Exercise objective: Your task is to retype, exactly and only, the lines from the one containing "Where should I" to the final line of the entries, leaving out all pictures.

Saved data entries
§ §

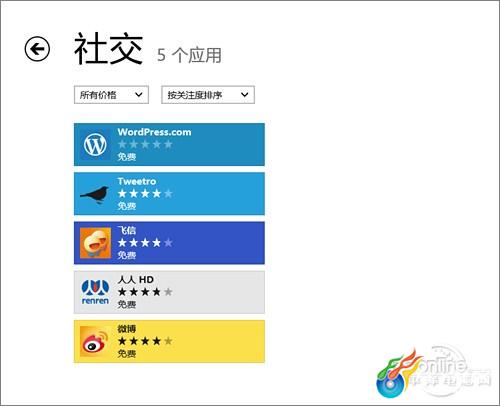Click the 人人 HD star rating

[x=145, y=292]
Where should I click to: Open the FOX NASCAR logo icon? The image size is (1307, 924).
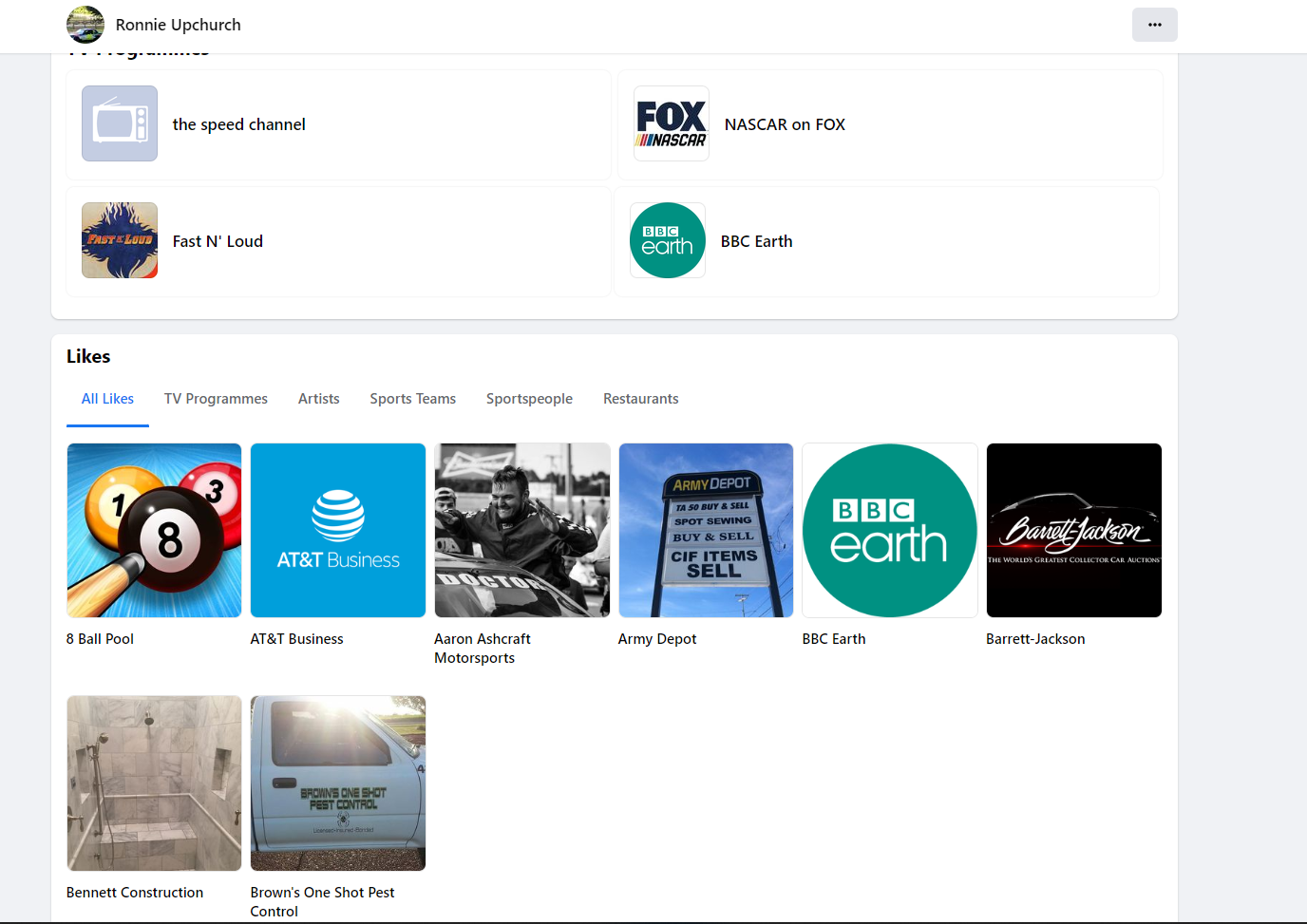[x=672, y=123]
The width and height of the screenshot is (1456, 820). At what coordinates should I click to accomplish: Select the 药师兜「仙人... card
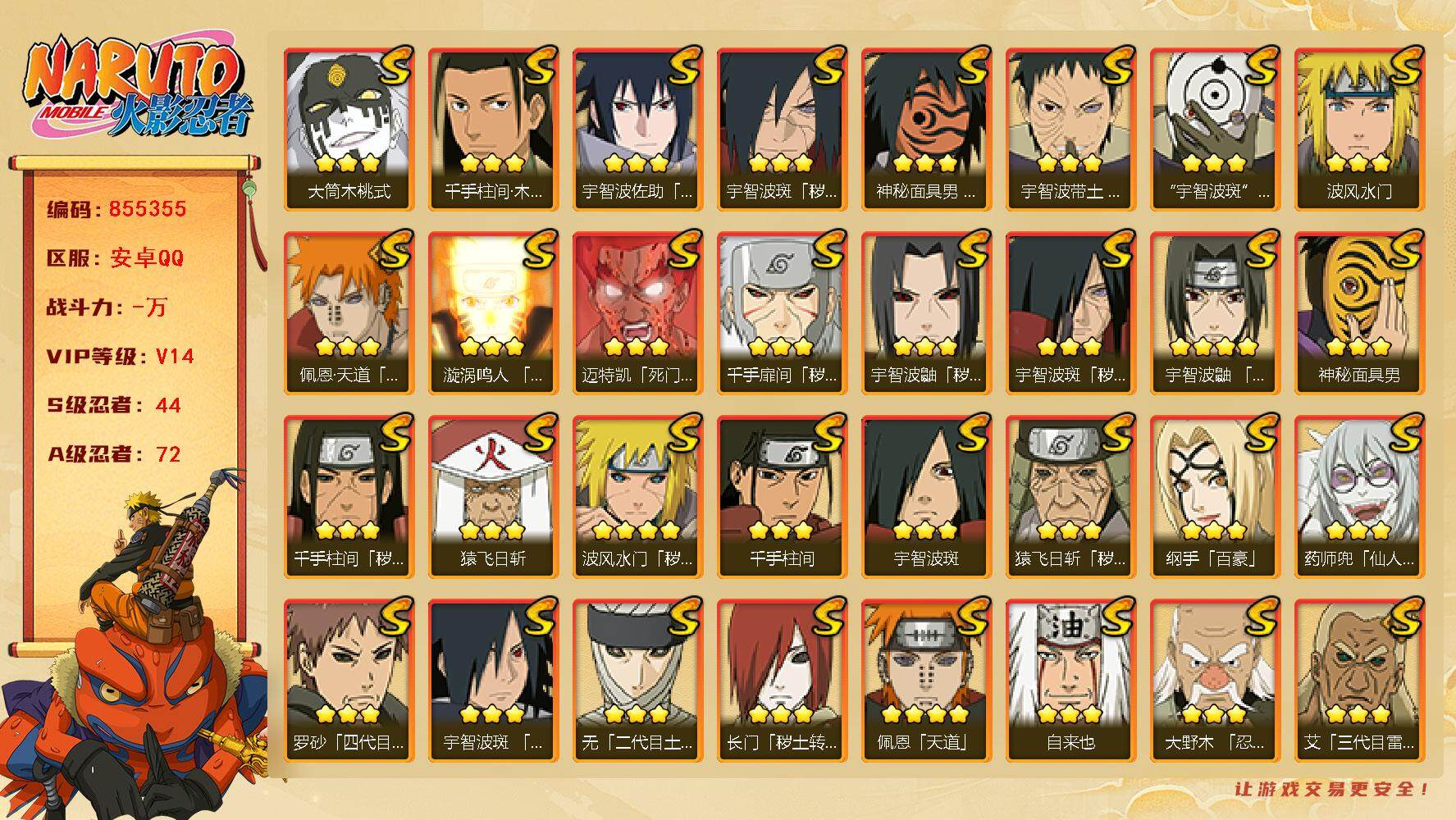[x=1359, y=497]
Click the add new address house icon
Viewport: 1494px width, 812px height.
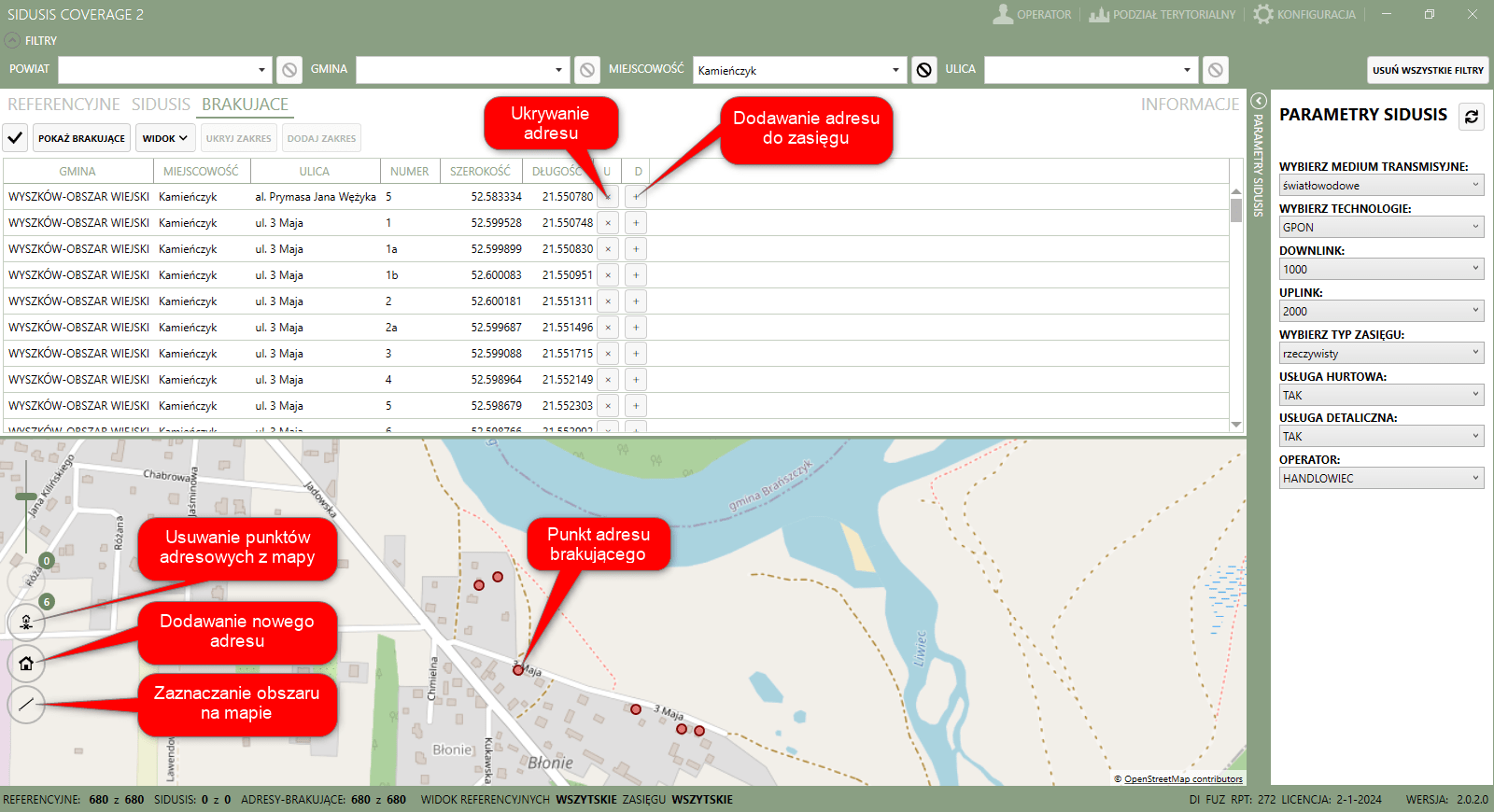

§ §

Answer to this task:
Where should I click to: Open the FOX NASCAR logo icon? The image size is (1307, 924).
[x=672, y=123]
The width and height of the screenshot is (1456, 820). At what coordinates should I click to accomplish: Select the 药师兜「仙人... card
[x=1359, y=497]
Click the add new address house icon
Viewport: 1494px width, 812px height.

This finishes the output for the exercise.